Michael Saylor, executive chairman of Strategy Inc. (Nasdaq: MSTR), used a late-June appearance at Goldman Sachs' Digital Assets Conference in London to argue that bitcoin is turning from a treasury reserve asset into the foundation of a new credit market. He told the bank's clients he came to discuss bitcoin, digital credit, and the future of capital markets.
His pitch rests on a single mechanic: companies can borrow against their bitcoin holdings to issue yield-bearing instruments, turning a volatile asset into a source of income. By that logic, bitcoin serves as both capital for corporate balance sheets and credit for investors who want exposure without holding the coin directly.
An $11 billion market built from zero
The scale has grown fast. Saylor says bitcoin-backed digital credit has expanded from effectively zero a year ago to more than $11 billion today, financing he credits with helping fund roughly 175,000 BTC in Strategy purchases through the current bear market.
The company itself now holds 847,363 BTC, worth roughly $50.9 billion as of late June, keeping its place as the largest corporate holder of the asset. Saylor has spent six years reshaping the firm from an enterprise-software vendor into a bitcoin buyer, and its MSTR shares are up more than 800% over five years.

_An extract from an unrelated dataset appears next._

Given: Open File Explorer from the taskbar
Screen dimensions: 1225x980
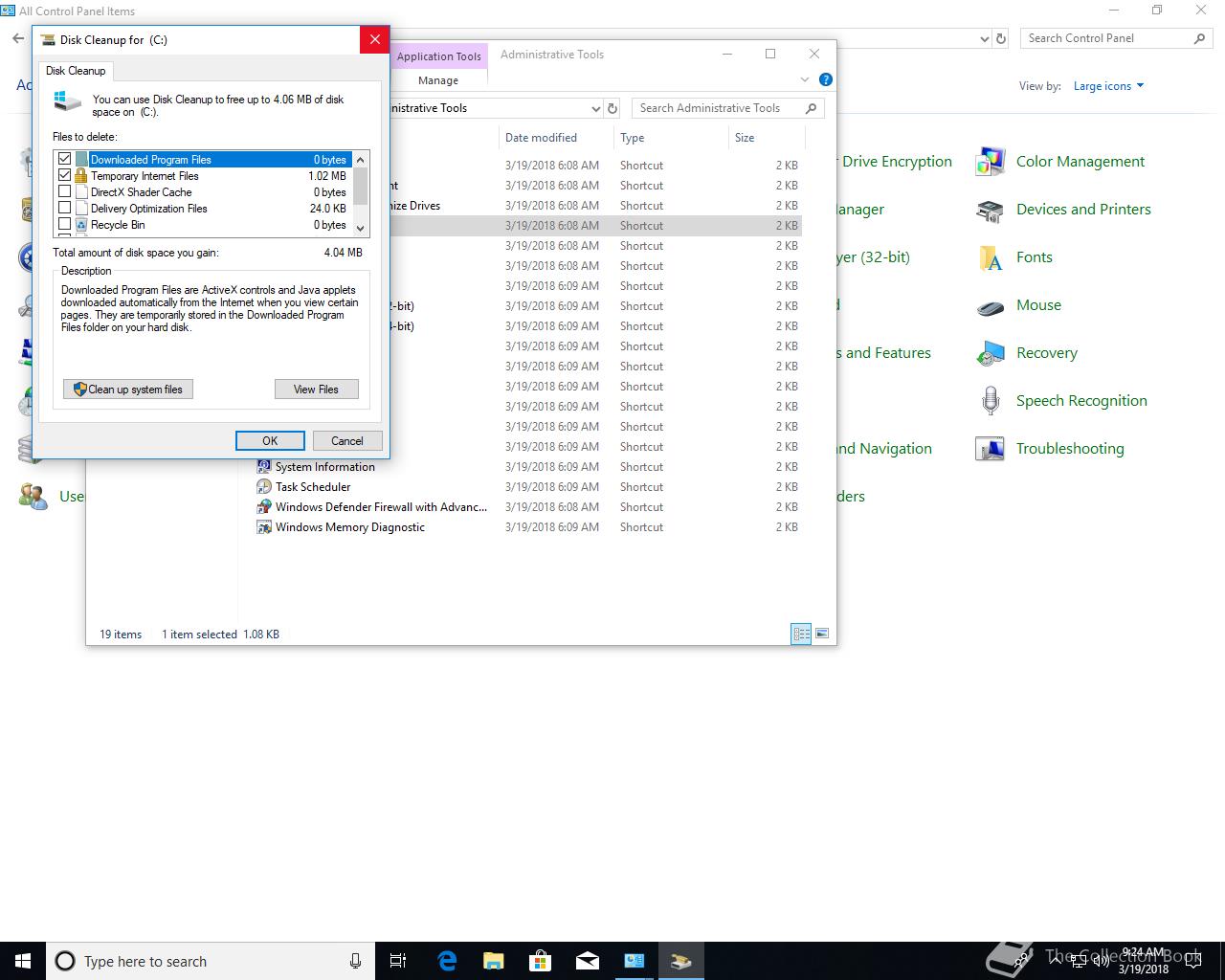Looking at the screenshot, I should pyautogui.click(x=494, y=961).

At the center sits STRC, a perpetual preferred stock tied to the company's bitcoin. Bitcoin.com News reported that STRC has become the world's largest preferred stock at about $8.5 billion in issuance in under a year. Strategy recently raised its annual dividend rate from roughly 11.5% to 12% to keep the instrument attractive to income investors.

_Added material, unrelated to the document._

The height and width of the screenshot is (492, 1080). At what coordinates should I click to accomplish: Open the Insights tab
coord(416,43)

Pressure beneath the pitch
The message arrives at a strained moment. Earlier this week, Strategy's enterprise value briefly fell below the market value of its bitcoin holdings for the first time, erasing the premium investors had long paid for exposure to Saylor's stack. That shift sharpened questions about whether the company's financial engineering can keep outrunning bitcoin's volatility.
Skeptics, including longtime bitcoin critic Peter Schiff, have warned that Strategy's newer capital framework could eventually force bitcoin sales to cover obligations if markets stay weak, a scenario Saylor has repeatedly downplayed. Even so, the firm has kept buying, adding coins in small tranches through the downturn.